Premium welding technology for prototype construction
Covering more than 900 sq metres, the prototyping centre provides sophisticated simulation, welding, and measuring technology. This makes it possible to manufacture components measuring up to 3×2 meters and weighing up to 1,500 kgs. The facilities are sealed off from other areas and guarantee absolute discretion.
One of the two robot welding cells used is equipped with Fronius CMT technology. The heat-reduced welding process is suitable for almost any parent material, especially light-gage sheet metal and reduces spattering and distortion. The flexible TPS/i welding system platform used for this purpose also allows other welding processes to be employed if required. In addition, the robot cell uses an Acerios surface cleaning system that pre-treats the edges of the components using hot plasma technology. This creates the perfect conditions for high-quality welding seams.
The second robot welding cell features both a laser and a powerful GMAW welding system. In conjunction, the LaserHybrid process combines the advantages of both worlds and thus offers excellent gap-bridging ability and high welding speeds. Deep penetration, low heat input and thus minimal component distortion also go hand in hand here.
Both welding cells are equipped with sophisticated robot assistance and control systems
A laser monitoring system mounted on the welding torch ensures that the robot welds in exactly the right location. In case of misalignment, distortion, or tolerances that are common in production, the robot can automatically correct the pre-programmed weld seam path and welding is performed reliably at the correct position.
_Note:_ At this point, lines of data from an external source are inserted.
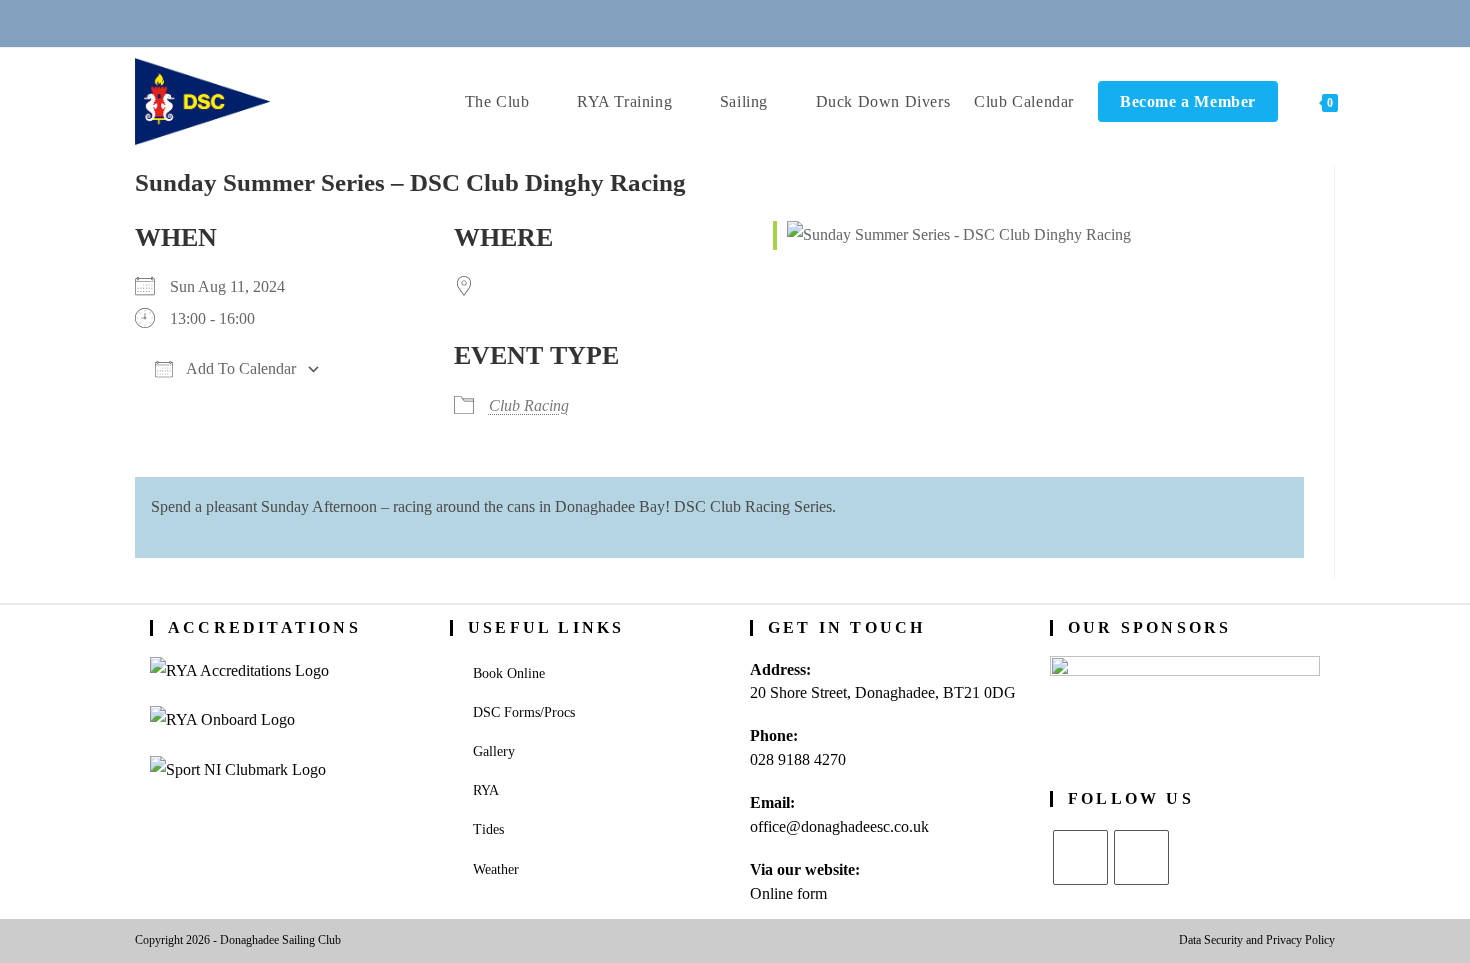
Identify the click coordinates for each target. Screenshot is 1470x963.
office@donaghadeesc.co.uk (839, 826)
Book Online (509, 673)
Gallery (494, 751)
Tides (488, 829)
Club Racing (529, 405)
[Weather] (760, 22)
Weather (496, 869)
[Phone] (662, 22)
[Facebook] (1141, 857)
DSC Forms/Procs (524, 712)
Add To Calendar (239, 368)
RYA (486, 790)
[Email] (711, 22)
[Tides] (808, 22)
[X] (1080, 857)
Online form (788, 893)
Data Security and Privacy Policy (1257, 940)
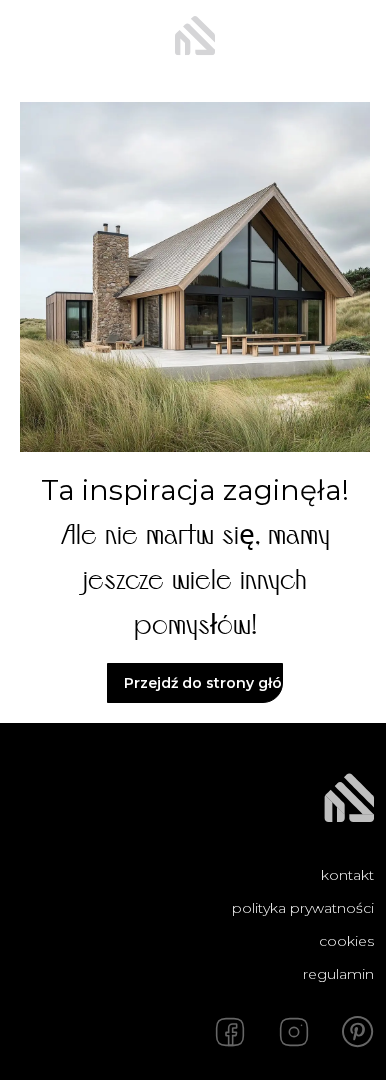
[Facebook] (230, 1032)
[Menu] (358, 36)
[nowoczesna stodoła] (195, 36)
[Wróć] (32, 36)
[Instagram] (294, 1032)
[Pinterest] (358, 1032)
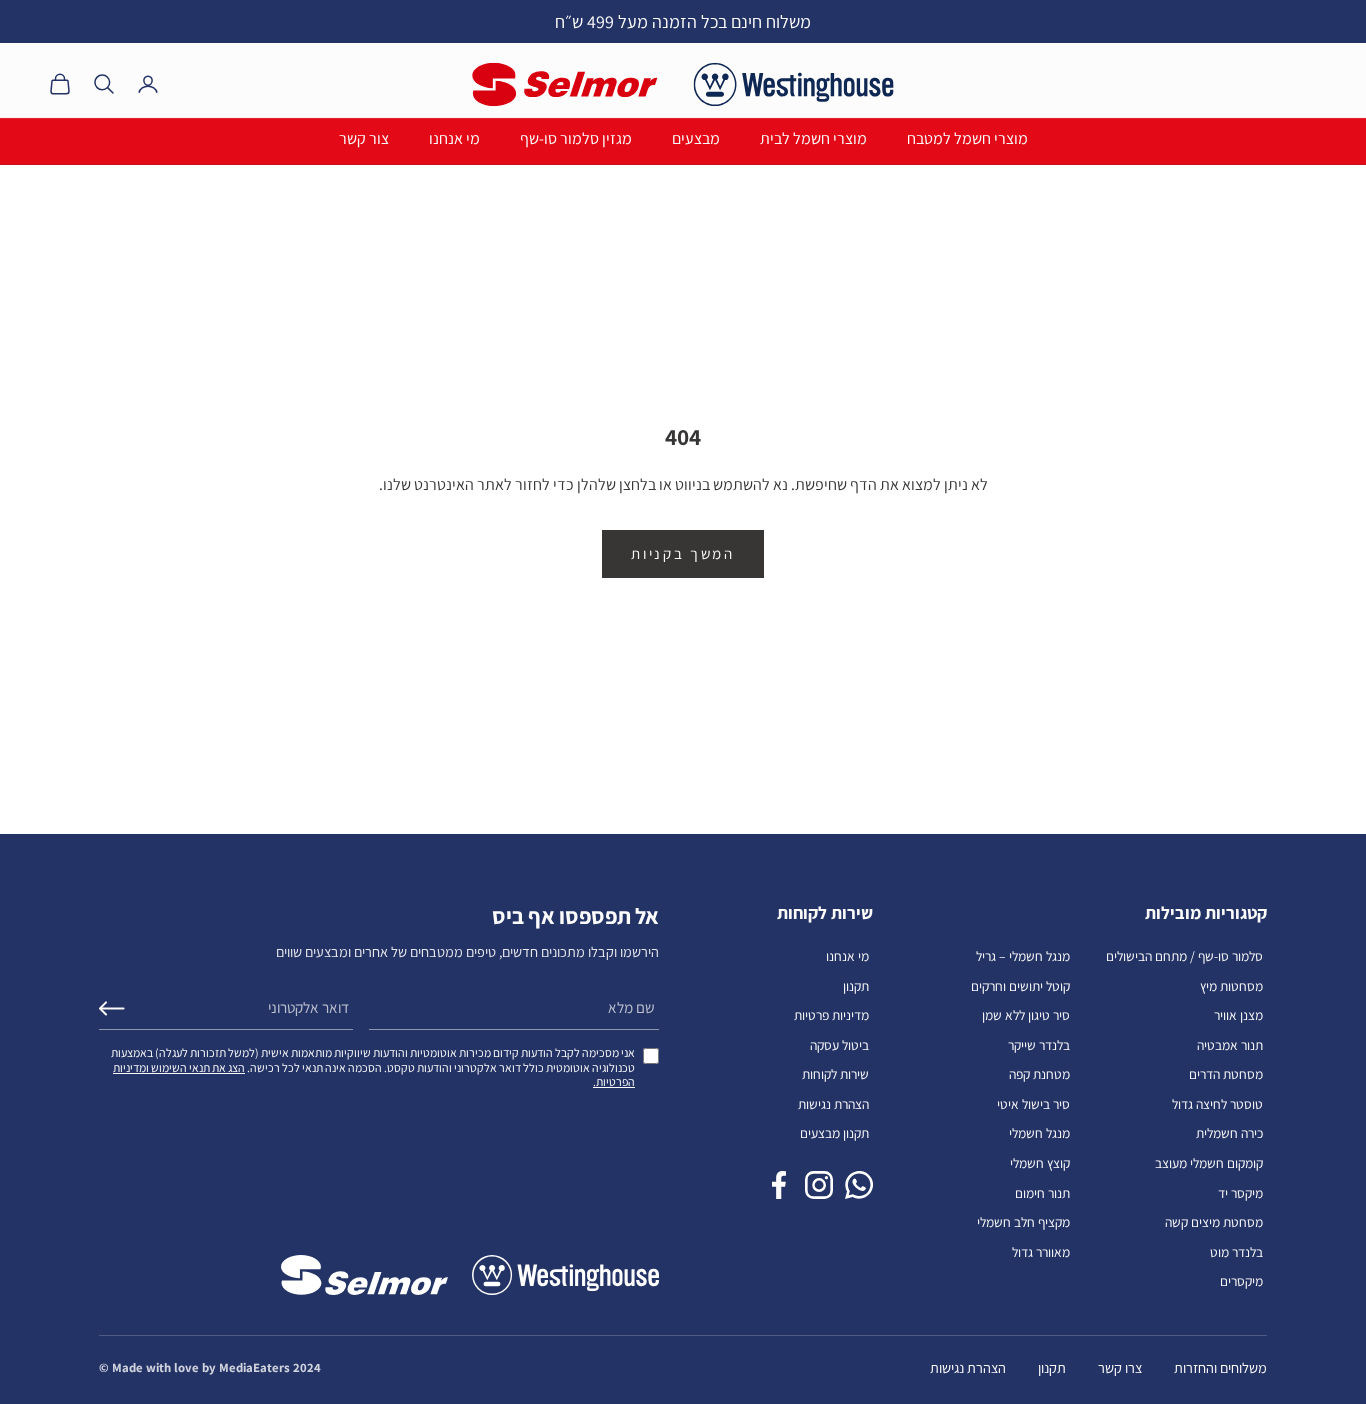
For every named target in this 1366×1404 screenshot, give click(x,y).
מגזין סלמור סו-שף (576, 138)
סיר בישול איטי (1033, 1104)
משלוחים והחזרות (1220, 1367)
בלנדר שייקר (1039, 1045)
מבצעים (696, 138)
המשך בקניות (683, 553)
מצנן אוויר (1238, 1015)
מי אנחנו (454, 138)
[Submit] (112, 1008)
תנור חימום (1042, 1193)
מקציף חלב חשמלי (1023, 1222)
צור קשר (364, 138)
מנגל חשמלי (1039, 1133)
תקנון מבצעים (834, 1133)
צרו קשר (1120, 1367)
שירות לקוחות (835, 1074)
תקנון (856, 986)
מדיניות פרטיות (831, 1015)
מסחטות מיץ (1231, 986)
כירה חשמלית (1229, 1133)
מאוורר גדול (1041, 1252)
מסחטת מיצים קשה (1214, 1222)
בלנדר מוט (1236, 1252)
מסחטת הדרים (1226, 1074)
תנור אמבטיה (1230, 1045)
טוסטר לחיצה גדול (1217, 1104)
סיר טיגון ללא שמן (1026, 1015)
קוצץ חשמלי (1040, 1163)
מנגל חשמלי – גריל (1023, 956)
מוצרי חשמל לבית (813, 138)
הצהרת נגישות (833, 1104)
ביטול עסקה (839, 1045)
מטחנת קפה (1039, 1074)
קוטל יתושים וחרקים (1020, 986)
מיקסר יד (1240, 1193)
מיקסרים (1241, 1281)
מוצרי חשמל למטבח (967, 138)
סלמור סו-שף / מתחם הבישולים (1184, 956)
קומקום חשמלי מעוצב (1209, 1163)
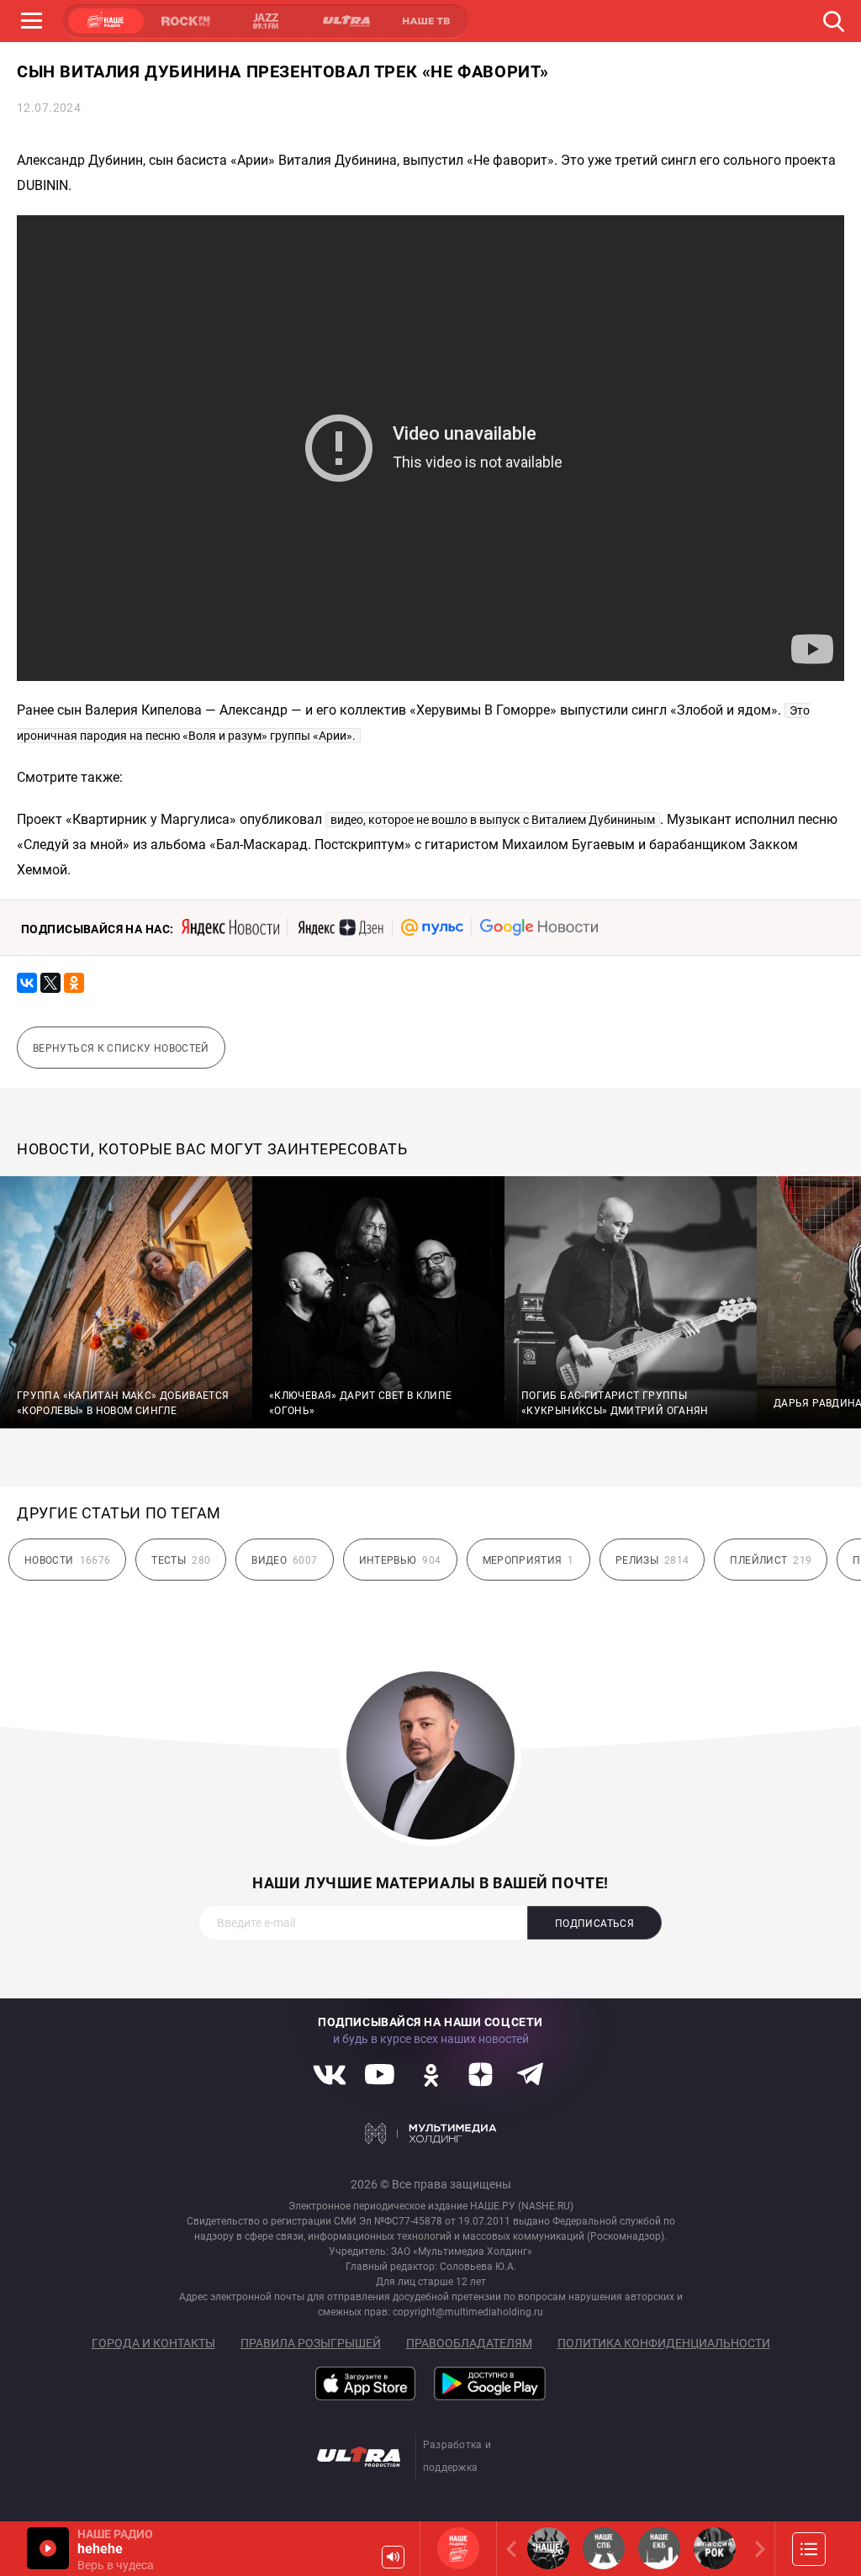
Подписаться (594, 1923)
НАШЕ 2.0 (548, 2548)
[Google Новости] (539, 927)
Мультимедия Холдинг (431, 2134)
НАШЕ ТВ (425, 21)
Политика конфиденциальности (663, 2343)
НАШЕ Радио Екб (659, 2548)
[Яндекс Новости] (230, 927)
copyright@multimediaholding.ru (468, 2312)
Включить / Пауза (48, 2548)
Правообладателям (469, 2343)
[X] (50, 983)
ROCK (186, 21)
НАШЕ (106, 21)
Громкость (393, 2557)
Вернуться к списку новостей (121, 1048)
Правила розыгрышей (310, 2343)
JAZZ (266, 21)
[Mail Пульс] (432, 927)
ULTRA (345, 21)
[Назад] (514, 2548)
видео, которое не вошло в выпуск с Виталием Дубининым (492, 819)
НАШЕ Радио (458, 2548)
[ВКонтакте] (27, 983)
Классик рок (715, 2548)
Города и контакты (153, 2343)
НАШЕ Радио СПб (604, 2548)
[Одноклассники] (74, 983)
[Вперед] (756, 2548)
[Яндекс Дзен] (340, 927)
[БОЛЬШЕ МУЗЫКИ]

Fronius SeamTracking provides another option. This function reliably detects the component edge through welding torch pendulum movements for fillet and prepared butt welds. In addition, the ArcView camera system provides a direct view of the arc, enabling the welding process to be monitored precisely. If necessary, the welder can immediately take corrective action.
What’s more, an automated weld seam inspection system scans the seam after the welding process and immediately performs a visual quality inspection. At the same time, the WeldCube data documentation software monitors and stores all relevant data from the welding process and enables clear traceability of each seam.
In addition to highly developed welding processes and the monitoring of these processes, the component is measured three-dimensionally in a dedicated robot cell after welding, which allows any deviations such as tolerances or distortion to be accurately detected. This precise monitoring of the exact dimensions thus takes place from an early stage in the prototype construction, enabling a quick response and adjustment of various parameters, e.g., welding sequence, welding parameters, and clamping technology, saving time and costs both during development and in the subsequent production ramp-up. Fronius also offers its customers the option of subjecting the prototypes to metallurgical testing in the laboratory.